O policial esteve acompanhado da advogada Rosane Magliolhe. Em seguida, Jesiel foi apresentado oficialmente à autoridade policial na Seccional da Sacramenta, para formalização do ato judicial. O procedimentos com relação ao armamento será realizado junto à Corregedoria da PM, e encaminhado para perícia.
O sargento deverá passar por exame de corpo de delito para poder ser encaminhado oficialmente para o presídio. O sargento Jesiel deverá cumprir o mandado de prisão preventiva decretada pelo juiz de Salvaterra.
A Polícia Militar do Pará informou que o policial citado foi apresentado à Delegacia de Polícia Civil da Sacramenta por um oficial da Corregedoria da corporação. O militar estava acompanhado de advogado. O Grupo Liberal tenta contato com a defesa do sargento Jesiel. O espaço segue aberto.
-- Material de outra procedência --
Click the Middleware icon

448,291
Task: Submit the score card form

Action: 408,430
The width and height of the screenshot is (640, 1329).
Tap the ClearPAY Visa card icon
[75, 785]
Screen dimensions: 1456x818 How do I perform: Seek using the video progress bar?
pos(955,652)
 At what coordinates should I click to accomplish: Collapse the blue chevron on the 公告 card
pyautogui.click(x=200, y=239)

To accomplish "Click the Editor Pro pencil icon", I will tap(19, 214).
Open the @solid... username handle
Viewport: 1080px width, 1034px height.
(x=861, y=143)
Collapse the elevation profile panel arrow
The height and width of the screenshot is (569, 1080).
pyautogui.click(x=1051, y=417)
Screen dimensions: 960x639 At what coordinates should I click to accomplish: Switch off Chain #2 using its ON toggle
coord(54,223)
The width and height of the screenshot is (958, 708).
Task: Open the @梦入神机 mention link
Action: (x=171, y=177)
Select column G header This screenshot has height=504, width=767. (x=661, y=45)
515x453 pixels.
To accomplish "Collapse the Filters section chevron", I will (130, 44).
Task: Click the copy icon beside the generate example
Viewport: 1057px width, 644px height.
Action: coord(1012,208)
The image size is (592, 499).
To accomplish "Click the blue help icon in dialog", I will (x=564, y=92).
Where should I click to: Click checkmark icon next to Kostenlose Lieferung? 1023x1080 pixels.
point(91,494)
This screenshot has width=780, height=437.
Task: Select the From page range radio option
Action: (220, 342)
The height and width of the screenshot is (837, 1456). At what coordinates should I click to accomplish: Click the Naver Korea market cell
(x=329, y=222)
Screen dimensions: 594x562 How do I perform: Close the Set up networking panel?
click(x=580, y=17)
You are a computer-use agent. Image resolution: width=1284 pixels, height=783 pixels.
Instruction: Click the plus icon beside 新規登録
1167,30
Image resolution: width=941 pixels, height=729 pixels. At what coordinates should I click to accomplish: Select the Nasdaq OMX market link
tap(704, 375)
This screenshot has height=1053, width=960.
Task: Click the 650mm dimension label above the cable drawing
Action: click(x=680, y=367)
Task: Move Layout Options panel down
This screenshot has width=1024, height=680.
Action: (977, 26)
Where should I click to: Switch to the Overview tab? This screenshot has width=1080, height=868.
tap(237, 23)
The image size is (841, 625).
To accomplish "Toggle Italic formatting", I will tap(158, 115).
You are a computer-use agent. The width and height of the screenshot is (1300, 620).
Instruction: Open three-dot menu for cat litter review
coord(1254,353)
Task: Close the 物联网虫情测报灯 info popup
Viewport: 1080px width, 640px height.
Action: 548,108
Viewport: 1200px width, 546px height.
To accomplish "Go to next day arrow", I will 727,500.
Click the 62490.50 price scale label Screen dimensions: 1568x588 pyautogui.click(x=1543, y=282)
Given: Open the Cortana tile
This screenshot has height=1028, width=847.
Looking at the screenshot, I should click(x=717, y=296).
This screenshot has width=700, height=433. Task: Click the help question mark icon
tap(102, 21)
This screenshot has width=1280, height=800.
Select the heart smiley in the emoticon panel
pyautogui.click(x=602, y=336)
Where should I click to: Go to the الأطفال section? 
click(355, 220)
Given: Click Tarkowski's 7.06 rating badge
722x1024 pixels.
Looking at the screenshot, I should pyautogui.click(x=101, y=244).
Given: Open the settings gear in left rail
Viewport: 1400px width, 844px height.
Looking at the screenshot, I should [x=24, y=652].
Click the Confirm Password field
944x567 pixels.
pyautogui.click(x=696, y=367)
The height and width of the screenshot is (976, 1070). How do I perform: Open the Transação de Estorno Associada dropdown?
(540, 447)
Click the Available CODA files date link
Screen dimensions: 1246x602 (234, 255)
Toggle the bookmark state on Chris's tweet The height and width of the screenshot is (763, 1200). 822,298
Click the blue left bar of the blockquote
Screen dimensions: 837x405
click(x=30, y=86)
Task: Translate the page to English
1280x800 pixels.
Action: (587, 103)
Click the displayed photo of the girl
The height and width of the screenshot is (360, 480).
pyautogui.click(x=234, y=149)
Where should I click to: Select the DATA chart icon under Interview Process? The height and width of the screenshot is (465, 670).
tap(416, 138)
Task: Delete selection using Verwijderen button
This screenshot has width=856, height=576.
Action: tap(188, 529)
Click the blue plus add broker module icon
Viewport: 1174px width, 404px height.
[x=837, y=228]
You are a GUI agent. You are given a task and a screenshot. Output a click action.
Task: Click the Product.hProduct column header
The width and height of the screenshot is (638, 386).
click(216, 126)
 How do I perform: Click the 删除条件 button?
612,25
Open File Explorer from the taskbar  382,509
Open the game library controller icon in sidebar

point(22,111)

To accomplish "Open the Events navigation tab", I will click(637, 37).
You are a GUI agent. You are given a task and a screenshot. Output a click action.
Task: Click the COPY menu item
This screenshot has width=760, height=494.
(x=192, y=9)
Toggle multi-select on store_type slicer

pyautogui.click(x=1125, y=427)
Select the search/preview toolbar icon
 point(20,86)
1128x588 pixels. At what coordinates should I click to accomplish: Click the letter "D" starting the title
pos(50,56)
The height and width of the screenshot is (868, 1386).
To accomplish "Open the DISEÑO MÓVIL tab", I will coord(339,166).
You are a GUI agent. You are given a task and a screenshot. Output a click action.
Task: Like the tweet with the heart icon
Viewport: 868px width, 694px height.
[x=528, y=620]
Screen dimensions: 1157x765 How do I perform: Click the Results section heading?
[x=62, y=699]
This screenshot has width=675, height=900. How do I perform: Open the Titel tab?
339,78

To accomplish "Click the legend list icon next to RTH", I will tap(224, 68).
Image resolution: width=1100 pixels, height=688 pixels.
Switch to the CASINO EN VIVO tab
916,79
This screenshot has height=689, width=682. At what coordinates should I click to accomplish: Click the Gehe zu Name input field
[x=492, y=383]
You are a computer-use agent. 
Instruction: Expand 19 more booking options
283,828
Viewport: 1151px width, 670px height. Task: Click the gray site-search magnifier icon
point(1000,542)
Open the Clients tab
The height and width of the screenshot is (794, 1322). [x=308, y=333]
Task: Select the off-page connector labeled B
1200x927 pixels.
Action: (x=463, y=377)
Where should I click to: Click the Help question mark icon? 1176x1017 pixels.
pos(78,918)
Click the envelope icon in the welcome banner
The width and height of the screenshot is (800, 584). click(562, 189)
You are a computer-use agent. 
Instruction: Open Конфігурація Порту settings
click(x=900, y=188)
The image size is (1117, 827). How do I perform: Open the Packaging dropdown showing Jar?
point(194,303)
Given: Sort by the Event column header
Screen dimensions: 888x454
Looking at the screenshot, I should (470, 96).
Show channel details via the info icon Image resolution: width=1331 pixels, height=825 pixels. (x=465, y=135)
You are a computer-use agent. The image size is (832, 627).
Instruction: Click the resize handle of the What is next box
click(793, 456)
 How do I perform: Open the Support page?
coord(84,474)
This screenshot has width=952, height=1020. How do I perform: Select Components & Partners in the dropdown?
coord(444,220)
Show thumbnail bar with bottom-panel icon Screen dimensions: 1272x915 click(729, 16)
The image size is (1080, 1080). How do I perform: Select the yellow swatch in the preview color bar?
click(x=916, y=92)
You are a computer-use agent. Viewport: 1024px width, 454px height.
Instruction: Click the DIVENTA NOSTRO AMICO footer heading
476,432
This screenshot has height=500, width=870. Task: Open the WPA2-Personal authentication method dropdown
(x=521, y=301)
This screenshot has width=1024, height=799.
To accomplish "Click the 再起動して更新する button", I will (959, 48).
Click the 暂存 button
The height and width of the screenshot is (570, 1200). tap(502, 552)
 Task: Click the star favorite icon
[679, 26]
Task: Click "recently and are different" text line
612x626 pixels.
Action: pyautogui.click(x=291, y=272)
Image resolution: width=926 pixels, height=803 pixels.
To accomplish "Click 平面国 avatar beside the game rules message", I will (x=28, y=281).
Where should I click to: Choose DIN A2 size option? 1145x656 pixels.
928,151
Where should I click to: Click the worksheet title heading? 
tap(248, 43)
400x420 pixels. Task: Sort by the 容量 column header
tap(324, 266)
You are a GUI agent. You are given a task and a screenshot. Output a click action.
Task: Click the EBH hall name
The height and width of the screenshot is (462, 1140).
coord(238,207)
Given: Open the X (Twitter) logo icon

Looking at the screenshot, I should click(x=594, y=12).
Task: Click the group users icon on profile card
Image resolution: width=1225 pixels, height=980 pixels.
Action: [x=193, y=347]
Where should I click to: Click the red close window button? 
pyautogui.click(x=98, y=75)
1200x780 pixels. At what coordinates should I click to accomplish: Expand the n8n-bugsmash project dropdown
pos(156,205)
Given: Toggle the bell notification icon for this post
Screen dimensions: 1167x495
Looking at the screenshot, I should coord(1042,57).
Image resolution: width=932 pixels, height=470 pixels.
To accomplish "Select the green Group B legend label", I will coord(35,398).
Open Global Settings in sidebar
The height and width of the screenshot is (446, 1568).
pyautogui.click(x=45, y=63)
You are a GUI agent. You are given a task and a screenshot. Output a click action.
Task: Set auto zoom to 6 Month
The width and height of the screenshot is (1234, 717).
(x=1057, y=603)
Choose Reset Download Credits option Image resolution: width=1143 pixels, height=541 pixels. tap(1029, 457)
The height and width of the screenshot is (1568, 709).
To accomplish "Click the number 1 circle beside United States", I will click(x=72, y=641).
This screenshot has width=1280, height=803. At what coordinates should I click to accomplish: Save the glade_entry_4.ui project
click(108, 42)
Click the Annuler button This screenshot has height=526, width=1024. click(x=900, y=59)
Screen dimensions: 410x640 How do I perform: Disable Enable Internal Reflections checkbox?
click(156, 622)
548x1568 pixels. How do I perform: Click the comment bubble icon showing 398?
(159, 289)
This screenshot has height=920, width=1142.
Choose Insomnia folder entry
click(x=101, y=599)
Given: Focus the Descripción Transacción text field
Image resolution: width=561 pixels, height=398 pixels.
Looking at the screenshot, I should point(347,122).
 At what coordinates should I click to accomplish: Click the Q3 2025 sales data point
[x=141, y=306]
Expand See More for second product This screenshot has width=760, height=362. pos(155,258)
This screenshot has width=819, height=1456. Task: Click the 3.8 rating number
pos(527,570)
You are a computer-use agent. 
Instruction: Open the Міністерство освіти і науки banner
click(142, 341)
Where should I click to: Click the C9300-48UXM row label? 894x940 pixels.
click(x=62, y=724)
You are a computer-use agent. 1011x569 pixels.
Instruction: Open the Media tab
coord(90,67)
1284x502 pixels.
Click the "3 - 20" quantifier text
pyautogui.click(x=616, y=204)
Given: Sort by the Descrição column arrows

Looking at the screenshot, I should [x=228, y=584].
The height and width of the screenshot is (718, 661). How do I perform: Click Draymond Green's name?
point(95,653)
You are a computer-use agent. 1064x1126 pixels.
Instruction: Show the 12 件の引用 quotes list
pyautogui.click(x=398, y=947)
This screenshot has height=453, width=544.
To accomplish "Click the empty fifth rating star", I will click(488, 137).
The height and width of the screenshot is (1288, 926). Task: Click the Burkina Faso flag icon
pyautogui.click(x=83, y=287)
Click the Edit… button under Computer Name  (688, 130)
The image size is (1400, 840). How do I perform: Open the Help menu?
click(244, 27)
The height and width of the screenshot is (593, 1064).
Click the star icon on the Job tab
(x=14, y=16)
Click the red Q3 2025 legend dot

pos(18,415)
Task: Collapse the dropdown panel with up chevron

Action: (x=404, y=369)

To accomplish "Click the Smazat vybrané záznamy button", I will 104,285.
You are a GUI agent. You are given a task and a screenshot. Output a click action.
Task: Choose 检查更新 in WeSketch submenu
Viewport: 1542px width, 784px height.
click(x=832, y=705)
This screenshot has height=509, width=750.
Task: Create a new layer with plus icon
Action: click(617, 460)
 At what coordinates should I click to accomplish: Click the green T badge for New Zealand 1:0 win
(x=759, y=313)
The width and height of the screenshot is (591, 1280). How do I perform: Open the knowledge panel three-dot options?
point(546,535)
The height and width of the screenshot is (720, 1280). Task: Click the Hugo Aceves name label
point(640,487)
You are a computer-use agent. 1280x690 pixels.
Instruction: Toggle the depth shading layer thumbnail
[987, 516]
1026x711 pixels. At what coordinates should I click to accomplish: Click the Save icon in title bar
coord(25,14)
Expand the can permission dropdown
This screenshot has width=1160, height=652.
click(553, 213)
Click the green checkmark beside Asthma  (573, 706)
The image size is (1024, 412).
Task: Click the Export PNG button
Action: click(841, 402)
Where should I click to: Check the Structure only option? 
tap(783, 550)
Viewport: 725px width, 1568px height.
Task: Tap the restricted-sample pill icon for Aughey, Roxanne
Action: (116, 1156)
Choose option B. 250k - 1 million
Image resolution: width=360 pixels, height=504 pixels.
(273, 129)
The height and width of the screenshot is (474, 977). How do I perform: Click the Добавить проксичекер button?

CASO - O servidor público Paulo Santos Barbosa, de 45 anos, mais conhecido como “Popó”, teria levado um tiro quando o sargento Jesiel realizava uma abordagem contra Paulo e seu filho. O sargento estaria de folga no momento da ocorrência.
De acordo com os relatos de testemunhas, Paulo caminhava por uma das ruas da comunidade acompanhado do filho quando os dois teriam sido abordados pelo policial. A motivação da abordagem estaria relacionada a uma suposta dívida atribuída ao filho da vítima. O policial teria discutido com os dois homens, após uma agressão física contra o filho da vítima. Paulo teria permanecido no local para questionar o motivo da abordagem e da agressão ao filho.
O policial teria então efetuado disparos de arma de fogo contra Paulo. Os primeiros tiros teriam atingido as pernas da vítima, que caiu no chão. Em seguida, um disparo teria atingido a região do peito. Paulo não resistiu aos ferimentos e morreu. Imagens sobre o caso passaram a circular nas redes sociais. Familiares e pessoas que conheciam o servidor ficaram indignados com a violência.